Next, we investigated the role of the novel PLCγ-Ca²⁺-signaling which activates Lyn and therefore IKK2 in BMMCs. Pharmacological inhibition of PLCγ, SFKs, IKKs and TAK1 as well as Lyn and IKK2 deficiencies reduced the potentiated proliferation (Figures 7B–7F) and the IL-6 production (Supplementary Figures S6B–S6F). In contrast, inhibition of MAPKs did neither affect the potentiated proliferation (Supplementary Figures S6G and S6H) nor the potentiated IL-6 production in a adequate, biological relevant magnitude. (Supplementary Figures S6I and S6J).

IKK2 together with Lyn activate STAT3. Therefore, we examined the role of STAT3 in BMMCs co-stimulated with SCF and IL-33. Inhibition of STAT3 with S3I-201 [48] eradicated the synergistic effect of co-stimulation on proliferation (Figure 7G) but did not affect the potentiated IL-6 production (Supplementary Figure S6K).

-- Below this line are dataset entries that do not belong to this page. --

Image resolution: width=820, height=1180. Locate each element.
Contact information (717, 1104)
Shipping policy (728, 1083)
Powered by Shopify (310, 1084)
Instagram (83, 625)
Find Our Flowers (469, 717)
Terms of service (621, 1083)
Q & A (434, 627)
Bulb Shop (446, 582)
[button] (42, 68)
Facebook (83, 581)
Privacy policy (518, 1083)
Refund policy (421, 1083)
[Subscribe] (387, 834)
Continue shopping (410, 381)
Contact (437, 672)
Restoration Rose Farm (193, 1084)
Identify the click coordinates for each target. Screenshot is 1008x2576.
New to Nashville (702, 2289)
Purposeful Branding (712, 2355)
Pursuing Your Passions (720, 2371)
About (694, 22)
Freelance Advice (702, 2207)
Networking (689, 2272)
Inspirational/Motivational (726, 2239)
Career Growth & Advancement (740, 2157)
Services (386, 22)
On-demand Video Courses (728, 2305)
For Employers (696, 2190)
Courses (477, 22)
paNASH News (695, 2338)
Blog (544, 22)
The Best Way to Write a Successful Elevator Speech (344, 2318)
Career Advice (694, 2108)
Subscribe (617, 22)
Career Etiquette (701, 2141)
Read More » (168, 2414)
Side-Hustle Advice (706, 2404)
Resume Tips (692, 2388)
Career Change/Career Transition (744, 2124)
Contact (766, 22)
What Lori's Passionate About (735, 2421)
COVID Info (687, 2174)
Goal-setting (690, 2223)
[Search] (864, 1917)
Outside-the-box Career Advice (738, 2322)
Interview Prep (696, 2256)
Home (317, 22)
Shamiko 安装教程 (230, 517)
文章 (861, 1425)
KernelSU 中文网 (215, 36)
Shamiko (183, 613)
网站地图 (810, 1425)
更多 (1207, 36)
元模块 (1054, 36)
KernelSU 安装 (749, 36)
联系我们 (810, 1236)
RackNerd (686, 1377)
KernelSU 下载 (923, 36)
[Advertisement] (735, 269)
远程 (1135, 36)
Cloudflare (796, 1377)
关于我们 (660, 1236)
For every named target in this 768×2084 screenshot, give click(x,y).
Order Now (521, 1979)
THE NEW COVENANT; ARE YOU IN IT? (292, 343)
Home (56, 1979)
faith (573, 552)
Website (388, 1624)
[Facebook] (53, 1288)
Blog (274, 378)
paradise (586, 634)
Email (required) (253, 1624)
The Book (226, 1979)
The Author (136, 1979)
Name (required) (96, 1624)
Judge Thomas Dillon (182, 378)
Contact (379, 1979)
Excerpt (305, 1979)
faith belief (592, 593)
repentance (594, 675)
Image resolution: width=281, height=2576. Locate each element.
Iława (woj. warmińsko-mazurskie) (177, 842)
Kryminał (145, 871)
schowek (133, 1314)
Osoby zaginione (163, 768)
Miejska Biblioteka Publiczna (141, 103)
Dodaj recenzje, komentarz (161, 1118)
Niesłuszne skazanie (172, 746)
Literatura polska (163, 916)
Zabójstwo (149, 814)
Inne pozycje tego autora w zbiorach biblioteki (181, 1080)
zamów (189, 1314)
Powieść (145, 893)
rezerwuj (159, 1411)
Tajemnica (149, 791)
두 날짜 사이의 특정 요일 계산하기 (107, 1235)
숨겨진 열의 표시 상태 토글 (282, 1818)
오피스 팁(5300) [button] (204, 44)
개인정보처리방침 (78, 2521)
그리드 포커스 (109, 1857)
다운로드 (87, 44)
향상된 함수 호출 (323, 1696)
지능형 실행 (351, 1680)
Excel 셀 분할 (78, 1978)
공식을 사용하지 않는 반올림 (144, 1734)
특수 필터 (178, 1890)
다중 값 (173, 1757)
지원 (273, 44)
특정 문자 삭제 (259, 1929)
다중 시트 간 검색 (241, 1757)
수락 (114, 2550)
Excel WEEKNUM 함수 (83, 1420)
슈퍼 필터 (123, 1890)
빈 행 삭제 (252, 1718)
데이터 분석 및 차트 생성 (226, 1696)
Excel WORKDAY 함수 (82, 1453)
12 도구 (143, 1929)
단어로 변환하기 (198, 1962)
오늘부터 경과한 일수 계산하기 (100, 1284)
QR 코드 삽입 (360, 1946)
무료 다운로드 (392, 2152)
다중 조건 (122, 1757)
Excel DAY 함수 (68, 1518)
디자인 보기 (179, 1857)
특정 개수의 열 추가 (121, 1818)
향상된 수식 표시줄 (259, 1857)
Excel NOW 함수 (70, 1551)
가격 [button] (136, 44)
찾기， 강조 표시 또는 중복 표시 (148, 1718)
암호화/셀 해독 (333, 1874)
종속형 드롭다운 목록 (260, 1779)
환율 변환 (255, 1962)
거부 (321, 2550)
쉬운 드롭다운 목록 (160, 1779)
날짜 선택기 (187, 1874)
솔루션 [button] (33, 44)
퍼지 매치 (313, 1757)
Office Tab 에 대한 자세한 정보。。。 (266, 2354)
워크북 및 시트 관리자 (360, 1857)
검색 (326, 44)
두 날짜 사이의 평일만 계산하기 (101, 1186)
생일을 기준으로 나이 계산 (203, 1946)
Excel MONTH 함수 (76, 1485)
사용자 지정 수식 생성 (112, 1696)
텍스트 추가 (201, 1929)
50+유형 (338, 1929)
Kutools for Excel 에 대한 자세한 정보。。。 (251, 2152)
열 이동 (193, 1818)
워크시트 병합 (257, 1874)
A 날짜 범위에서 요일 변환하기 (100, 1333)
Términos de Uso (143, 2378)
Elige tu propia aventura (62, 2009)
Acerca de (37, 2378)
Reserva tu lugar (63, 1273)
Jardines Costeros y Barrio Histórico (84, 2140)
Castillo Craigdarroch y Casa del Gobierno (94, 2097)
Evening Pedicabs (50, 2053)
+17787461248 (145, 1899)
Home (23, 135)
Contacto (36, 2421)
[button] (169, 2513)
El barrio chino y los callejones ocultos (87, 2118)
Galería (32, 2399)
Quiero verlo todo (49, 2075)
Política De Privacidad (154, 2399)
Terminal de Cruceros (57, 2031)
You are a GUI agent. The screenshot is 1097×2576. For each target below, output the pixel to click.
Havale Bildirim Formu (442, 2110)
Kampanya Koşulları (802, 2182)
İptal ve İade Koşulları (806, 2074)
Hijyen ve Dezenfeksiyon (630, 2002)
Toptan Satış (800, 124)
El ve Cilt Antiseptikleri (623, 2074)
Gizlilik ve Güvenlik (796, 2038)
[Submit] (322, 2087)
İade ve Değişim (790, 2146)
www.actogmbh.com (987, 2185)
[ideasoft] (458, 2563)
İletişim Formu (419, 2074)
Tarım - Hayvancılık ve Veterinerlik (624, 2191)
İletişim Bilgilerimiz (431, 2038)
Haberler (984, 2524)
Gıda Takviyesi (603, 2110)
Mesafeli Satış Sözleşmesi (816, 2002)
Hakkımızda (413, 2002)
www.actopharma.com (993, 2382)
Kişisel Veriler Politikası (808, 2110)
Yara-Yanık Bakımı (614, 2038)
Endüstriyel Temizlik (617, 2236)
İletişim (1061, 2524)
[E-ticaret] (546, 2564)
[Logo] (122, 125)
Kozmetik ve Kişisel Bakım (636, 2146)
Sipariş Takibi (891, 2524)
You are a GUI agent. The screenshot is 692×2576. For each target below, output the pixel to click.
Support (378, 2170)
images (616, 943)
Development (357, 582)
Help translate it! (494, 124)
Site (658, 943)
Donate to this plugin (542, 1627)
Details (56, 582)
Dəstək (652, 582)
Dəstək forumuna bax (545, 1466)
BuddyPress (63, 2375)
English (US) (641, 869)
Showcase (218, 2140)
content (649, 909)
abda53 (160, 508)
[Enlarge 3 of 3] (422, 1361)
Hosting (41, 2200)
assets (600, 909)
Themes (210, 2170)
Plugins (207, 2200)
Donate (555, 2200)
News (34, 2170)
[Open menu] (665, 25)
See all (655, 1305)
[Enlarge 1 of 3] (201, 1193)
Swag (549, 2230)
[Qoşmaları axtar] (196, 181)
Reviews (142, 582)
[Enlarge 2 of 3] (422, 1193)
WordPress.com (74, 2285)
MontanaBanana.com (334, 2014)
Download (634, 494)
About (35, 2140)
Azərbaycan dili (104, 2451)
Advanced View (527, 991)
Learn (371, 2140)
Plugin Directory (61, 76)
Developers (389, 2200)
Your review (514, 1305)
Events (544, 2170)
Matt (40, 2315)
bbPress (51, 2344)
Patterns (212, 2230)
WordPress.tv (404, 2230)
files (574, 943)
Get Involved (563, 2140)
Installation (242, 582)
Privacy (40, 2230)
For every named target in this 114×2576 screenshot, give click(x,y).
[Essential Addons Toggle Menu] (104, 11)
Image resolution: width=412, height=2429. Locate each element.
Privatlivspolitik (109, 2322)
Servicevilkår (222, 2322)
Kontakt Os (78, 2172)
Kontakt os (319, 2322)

Finally, we determined the effect of co-stimulation (SCF and IL-33) on the activation of TAK1 and IKK2. Single-stimulation with SCF or IL-33 induced the activation of TAK1 (Figure 7H) and IKK2 (Figure 7I). Co-stimulation did not increase the activation of TAK1 (Figure 7H) but enhanced the activation of IKK2 and delayed the IκBα re-synthesis (Figure 7I). These data shows that the SCF-induced and Lyn-dependent IKK2 is targeted by MyD88-dependent pathways. This leads to enhanced IKK2 activity which results in potentiated, NF-κB-dependent cytokine production, and in STAT-dependent potentiated proliferation.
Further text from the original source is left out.